玉川衛材株式会社 代表取締役 玉川幸彦社長
突然ですが、私の手元にある学研の漢和辞典『漢字源』によりますと、“衛生”の“衛”という字は“外をとりまいて侵入を防ぎ中のものをまもる”という意味なんだそうです。“生”は人間の生命。つまり、
・われわれ人間の生命を外から守るのが“衛生”
・その衛生の材料が“衛材”
ということで今回お邪魔したのは、「予防・衛生分野」でキラリと光る優良企業玉川衛材株式会社です。玉川幸彦(たまがわゆきひこ)社長と玉川雅之(たまがわまさゆき)経営企画部長のお二人にインタビューをさせて頂きました。玉川衛材株式会社は第1回千代田ビジネス大賞優秀賞の受賞企業です。
マスクのトップメーカー
名前を聞くだけでもおぞましいという方もいる“花粉症”。今はだいぶ勢力が収まってきましたが、春先の季節には私のデスクから確認できるだけでも数名の花粉症スタッフがマスクをして業務に立ち向かっておりました。現在はインフルエンザ。新型インフルエンザ大流行の兆しもあり、国民を挙げてマスクには大変にお世話になっています。
玉川衛材株式会社はこのマスクのトップメーカーで、非常に高いシェアを占めています。皆様の周りにあるマスクの包装袋に、マスクをしたクマのマークが入っていたら、それは玉川衛材株式会社の製品です。
ガーゼ、包帯、脱脂綿を衛材3品というのだそうですが、ガーゼを口元に充てられるようにということで開発されたのが、現在我々がお世話になっているマスクの始まりで、それまでは炭鉱などで使われる布製のマスクで“からすマスク”といって、真っ黒だったそうです。現在のようなマスクが世界的に普及したのは、1918年のスペイン風邪の大流行の時で、その後に1928年にニューヨークに端を発した世界大恐慌が起りました。今回も新型インフルエンザ流行の兆しがあり、その後世界経済の大不況と重なっています。新型インフルエンザの流行と経済不況は何か関連があるのでしょうか?話が脱線しました。すみません。
衛材メーカーとしての使命
衛生材料が多く使われる時というのは、病気、怪我、事故などが起こった場合です。これは使う側の我々消費者にとってはうれしくない、つらい場合です。「だからウチの会社では売上をどんどん上げていくことが目標にはなりえない。そうではなくて、消費者の方々が病気、怪我、事故といったまさかの時に確実に最高の製品を使えるようにすることが会社の使命なのです。」と玉川社長はおっしゃいます。安心・安全な製品を安定的に提供することが使命です。安定的に供給するというのは、まず使用する材料を徹底的に吟味することです。いい製品もあるが、時々悪いのが混じっていることもあるなんてことになれば、消費者はもちろん病院や研究機関などは絶対に使ってはくれません。

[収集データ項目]
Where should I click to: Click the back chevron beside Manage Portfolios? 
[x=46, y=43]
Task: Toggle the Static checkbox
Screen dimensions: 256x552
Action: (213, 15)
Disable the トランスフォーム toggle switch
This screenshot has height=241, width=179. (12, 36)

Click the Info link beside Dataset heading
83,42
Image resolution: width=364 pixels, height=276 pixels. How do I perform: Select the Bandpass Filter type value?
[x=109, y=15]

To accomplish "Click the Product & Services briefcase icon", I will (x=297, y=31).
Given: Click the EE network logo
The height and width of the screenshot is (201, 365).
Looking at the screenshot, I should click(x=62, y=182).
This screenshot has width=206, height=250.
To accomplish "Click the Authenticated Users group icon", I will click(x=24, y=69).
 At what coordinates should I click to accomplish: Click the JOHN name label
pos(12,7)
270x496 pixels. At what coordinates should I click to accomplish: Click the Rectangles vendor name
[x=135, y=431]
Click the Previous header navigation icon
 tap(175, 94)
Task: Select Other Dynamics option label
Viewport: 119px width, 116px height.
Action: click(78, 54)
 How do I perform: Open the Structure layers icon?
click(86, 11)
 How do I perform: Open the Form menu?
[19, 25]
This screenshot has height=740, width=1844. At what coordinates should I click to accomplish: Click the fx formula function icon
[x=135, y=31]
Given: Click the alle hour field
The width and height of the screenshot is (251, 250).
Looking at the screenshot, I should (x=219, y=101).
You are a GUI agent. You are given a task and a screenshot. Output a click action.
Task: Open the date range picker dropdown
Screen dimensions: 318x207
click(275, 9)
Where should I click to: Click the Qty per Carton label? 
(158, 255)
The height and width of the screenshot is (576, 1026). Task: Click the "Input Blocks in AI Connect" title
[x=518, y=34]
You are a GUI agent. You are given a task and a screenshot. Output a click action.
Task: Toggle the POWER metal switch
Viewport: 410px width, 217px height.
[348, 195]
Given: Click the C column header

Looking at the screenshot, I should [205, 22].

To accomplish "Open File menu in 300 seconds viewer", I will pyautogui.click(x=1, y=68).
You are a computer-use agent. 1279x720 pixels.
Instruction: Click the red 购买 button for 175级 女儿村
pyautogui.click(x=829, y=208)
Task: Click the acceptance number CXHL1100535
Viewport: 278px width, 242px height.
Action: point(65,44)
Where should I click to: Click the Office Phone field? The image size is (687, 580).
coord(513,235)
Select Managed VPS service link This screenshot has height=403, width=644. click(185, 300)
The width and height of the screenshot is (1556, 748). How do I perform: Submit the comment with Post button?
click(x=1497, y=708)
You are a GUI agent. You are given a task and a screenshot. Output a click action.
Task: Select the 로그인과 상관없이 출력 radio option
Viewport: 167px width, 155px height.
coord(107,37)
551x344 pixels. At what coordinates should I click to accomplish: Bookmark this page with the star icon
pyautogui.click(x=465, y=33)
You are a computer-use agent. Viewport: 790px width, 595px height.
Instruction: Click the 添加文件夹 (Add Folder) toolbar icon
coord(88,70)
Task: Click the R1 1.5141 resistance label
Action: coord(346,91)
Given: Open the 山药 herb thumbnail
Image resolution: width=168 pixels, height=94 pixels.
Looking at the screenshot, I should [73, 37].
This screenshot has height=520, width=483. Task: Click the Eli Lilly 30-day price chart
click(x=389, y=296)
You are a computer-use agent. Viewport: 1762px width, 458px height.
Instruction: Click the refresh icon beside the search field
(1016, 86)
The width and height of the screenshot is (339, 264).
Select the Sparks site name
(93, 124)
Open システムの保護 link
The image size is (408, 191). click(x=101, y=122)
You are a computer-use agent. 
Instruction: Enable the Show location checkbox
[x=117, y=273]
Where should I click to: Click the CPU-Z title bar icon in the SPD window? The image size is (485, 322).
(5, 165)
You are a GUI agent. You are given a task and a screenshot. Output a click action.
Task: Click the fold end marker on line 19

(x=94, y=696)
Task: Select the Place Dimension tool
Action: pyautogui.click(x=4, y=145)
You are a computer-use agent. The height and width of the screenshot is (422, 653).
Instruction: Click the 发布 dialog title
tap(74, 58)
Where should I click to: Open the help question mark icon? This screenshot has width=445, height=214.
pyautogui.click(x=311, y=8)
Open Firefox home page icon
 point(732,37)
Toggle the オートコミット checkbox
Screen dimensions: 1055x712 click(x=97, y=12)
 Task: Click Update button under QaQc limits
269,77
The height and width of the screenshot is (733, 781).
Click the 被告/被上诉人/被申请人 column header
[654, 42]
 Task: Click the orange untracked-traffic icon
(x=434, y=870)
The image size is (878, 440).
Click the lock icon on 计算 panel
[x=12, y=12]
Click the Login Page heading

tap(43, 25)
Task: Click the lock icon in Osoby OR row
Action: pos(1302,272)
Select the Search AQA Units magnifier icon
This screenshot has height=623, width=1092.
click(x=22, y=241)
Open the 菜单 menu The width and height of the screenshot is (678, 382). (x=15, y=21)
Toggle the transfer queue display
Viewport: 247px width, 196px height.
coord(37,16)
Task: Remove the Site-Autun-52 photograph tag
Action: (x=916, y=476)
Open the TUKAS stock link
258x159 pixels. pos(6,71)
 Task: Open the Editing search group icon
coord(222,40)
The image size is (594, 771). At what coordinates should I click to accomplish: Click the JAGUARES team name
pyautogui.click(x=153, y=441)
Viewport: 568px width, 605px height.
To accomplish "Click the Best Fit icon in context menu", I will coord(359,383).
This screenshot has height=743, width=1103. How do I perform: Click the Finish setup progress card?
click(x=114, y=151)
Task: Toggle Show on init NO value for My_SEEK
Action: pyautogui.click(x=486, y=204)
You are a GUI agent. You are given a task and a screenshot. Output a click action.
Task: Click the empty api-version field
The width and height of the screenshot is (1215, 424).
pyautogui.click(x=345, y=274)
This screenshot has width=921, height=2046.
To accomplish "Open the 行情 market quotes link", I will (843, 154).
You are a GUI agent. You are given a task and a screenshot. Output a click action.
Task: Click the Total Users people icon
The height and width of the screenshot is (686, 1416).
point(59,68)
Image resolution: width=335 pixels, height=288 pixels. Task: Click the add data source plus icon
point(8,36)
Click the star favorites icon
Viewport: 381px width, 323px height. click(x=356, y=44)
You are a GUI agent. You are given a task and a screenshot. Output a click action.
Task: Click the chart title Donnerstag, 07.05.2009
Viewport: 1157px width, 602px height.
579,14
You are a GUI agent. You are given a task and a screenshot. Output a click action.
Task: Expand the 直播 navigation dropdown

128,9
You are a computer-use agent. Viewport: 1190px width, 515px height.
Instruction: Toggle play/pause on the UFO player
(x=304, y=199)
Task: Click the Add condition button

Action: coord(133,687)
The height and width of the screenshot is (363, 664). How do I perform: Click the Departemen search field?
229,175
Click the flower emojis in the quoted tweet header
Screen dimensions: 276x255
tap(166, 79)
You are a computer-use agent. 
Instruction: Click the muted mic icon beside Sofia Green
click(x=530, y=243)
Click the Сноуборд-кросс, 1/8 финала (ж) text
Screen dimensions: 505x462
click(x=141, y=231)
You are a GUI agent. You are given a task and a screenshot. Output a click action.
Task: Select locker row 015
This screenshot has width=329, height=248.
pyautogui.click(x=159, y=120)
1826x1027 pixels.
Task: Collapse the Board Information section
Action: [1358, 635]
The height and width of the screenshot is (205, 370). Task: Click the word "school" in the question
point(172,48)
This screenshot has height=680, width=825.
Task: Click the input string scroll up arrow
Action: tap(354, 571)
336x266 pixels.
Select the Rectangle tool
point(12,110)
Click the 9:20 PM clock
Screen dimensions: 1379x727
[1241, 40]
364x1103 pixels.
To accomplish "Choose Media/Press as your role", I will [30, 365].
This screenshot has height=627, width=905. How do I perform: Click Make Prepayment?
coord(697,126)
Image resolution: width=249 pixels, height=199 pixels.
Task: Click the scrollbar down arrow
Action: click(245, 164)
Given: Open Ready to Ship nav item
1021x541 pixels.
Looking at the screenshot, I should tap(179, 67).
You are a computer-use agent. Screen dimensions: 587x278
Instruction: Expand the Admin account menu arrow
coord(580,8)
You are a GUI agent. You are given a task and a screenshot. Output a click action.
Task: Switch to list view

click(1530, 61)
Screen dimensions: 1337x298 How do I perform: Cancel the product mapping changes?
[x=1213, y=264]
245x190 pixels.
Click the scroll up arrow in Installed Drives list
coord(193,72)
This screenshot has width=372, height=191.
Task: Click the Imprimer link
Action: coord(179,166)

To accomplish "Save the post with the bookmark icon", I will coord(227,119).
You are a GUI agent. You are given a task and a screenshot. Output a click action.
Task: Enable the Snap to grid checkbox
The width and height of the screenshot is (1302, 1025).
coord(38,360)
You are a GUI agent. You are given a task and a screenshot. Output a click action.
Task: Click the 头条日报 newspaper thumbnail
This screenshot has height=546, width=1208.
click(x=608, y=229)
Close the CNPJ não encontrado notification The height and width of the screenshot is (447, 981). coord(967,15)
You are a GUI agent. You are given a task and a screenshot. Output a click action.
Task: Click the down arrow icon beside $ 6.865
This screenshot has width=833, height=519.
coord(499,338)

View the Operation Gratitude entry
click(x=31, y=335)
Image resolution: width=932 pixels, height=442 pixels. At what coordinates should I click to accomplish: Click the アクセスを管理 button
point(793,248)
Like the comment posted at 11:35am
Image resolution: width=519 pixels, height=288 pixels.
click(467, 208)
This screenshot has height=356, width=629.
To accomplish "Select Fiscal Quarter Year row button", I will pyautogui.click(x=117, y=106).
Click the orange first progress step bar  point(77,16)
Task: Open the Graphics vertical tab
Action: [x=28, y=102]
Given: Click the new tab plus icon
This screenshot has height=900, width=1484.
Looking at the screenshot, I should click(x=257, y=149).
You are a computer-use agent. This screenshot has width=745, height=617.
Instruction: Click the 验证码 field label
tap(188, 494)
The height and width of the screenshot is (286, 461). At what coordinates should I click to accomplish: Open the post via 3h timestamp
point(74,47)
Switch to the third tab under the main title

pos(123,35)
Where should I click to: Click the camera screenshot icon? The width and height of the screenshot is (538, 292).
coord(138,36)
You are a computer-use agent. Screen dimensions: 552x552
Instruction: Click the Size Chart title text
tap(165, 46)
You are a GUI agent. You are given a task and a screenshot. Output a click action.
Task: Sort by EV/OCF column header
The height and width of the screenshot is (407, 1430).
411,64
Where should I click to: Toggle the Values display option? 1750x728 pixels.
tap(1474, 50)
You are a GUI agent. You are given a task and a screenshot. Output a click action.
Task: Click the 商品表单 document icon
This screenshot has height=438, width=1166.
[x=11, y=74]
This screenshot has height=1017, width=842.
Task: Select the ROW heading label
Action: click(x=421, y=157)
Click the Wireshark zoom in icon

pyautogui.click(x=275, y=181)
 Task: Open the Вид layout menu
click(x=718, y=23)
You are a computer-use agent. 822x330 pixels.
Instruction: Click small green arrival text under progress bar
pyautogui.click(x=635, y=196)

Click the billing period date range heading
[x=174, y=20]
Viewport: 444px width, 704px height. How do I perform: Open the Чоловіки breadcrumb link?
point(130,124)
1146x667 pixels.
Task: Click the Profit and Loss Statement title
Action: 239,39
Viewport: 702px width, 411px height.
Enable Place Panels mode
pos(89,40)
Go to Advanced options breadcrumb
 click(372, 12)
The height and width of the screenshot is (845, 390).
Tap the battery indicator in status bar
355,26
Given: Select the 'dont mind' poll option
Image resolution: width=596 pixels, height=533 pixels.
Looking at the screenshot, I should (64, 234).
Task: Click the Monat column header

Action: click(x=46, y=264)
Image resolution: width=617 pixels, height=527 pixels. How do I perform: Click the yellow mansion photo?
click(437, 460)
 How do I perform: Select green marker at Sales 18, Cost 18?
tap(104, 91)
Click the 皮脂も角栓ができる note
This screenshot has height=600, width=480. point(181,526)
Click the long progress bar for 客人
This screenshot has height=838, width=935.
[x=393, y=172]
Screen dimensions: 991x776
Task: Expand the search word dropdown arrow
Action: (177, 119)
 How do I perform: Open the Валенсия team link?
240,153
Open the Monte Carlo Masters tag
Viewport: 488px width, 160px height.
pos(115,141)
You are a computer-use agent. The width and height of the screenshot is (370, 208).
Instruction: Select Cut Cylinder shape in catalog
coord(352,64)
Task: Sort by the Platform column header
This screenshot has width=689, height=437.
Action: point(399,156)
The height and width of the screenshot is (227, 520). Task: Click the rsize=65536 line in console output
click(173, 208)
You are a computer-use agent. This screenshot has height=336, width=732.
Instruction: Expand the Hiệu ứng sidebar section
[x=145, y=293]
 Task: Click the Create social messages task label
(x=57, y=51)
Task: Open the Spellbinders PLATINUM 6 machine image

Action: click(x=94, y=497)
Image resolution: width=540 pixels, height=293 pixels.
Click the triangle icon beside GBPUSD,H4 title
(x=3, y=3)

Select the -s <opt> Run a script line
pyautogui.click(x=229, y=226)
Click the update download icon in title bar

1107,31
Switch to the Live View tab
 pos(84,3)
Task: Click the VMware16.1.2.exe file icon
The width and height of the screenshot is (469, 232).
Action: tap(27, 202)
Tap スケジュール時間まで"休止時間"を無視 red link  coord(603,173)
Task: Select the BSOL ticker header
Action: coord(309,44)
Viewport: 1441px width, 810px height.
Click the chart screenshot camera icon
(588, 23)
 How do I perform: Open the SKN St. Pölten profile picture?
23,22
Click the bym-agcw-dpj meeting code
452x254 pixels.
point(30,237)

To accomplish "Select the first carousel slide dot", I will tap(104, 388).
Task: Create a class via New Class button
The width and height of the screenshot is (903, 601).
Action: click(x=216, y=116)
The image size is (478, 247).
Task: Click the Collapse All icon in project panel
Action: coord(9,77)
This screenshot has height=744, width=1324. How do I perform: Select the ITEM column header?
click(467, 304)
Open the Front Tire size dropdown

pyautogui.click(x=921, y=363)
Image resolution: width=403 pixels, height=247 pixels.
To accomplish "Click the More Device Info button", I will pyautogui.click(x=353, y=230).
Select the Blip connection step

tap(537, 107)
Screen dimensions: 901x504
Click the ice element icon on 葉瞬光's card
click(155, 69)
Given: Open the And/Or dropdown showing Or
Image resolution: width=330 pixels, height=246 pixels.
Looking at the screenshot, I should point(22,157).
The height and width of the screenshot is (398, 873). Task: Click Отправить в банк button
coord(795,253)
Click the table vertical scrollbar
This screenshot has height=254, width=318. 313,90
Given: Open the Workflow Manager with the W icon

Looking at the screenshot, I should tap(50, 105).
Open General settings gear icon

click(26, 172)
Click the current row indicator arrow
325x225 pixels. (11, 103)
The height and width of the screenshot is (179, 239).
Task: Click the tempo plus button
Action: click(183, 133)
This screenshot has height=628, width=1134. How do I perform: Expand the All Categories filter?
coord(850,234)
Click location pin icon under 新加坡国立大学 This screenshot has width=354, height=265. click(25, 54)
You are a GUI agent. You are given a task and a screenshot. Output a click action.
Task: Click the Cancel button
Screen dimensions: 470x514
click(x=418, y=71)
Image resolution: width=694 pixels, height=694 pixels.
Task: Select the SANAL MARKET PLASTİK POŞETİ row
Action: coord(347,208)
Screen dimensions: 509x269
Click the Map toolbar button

本文の設問
1. 玉川衛材の紹介記事について、次の問いに答えてください。
(a) 漢和辞典によると、「衛」という字はどういう意味ですか？
(b) 玉川衛材のマスクの包装袋には、どんなマークが入っていますか？
(c) 玉川社長は、会社の使命を何だと述べていますか？
2. 玉川衛材の紹介記事を、最後の文のあとから書き継いでください。

解答一覧
1.
(a) 外をとりまいて侵入を防ぎ中のものをまもる、という意味です。
(b) マスクをしたクマのマークです。
(c) 消費者が病気、怪我、事故といったまさかの時に、確実に最高の製品を使えるようにすることです。

2.
工場は木更津と上海にあり、木更津工場はGMP(薬事法に基づいて厚生労働大臣が定めた医薬品等の品質管理基準。Good Manufacturing Practiceの略)というとっても難しい基準をクリアし、上海工場に関してはISO9001(品質マネジメント規格)とISO13485(医療機器の品質保証のための国際標準規格)をクリアしています。上海工場の工場長は、工場の優良な労使関係、毎年の成長、適正な納税などが認められ、市政府から模範工場長として表彰され、近隣の工場長を集めた勉強会の講師を務めるほどなのだそうです。
研究開発が会社の命
これまでマスクの話ばかりしましたが、玉川衛材株式会社の製品ラインナップはマスクだけではありません。
・衛生用品 ・救急絆創膏 ・医薬品 ・医薬部外品 ・救急セット ・フットケア ・サポートベルト ・冷却グッズ ・うがいぐすり ・衛生フキン・タオル ・洗浄剤 ・花粉グッズ
など、衛生材料の中でも大変幅広い製品を取り扱っています。そこで玉川社長に製品開発についてお聞きすると、ズバリ“製品開発は会社の命です。製品開発なくして会社の将来性はありません”とのこと。さらに詳しくお聞きするとポイントは3つ。
① 中小企業は人、物、金、情報のどれも十分ではないが、開発においては特に人が重要であり、一人ひとりが創造性を発揮できる風通しの良いフラットな組織づくりを行っている。
② 技術革新の速い現代社会においては自社技術だけでは製品開発はできない。産学協同での製品開発を行っている。大学では様々な素晴らしい技術が開発されているが、その技術を何に使うかという製品化とどこに販売するかという点に関しては企業に一日の長がある。いい技術があると思えば、積極的に大学を訪問しますと玉川社長。
③ 最後に知的財産権で開発にかかわったメンバーの権利をしっかり守ること。これも大事な点です。
明るく元気な組織づくり
次に玉川社長の組織づくりの考え方はどのようなものですか?とお聞きしました。
まず組織は社員みんなが明るく元気であるというのが一番大事だと。疲れた顔をしていてはお客様を満足させることはできないでしょと玉川社長。それぞれの人間の能力にはそれほど大きな差はない。能力より執念のある者のほうが成果を上げる。だから“すぐやる”、“必ずやる”、“できるまでやる”という事を社内で言い続けているのだそうです。
組織・人事の運営に関しては
① 男女、学歴、年齢など格差を設けず実力主義の組織にする。
② 幹部・社員の悪いところではなく、いい所を探して、適材適所の配置を行う。
③ 過去の経歴や実績にとらわれず将来性や可能性から考える。
④ 社長・幹部から率先垂範することにより社員一人一人の道徳性を高める。
⑤ 不正のできない予防システムをつくり、組織内に罪人をつくらない。
⑥ 会社として何事にも真面目に地味に取り組み信用を築くこと
まだまだ出来ていませんがこういった点を心掛けていますとおっしゃる玉川社長。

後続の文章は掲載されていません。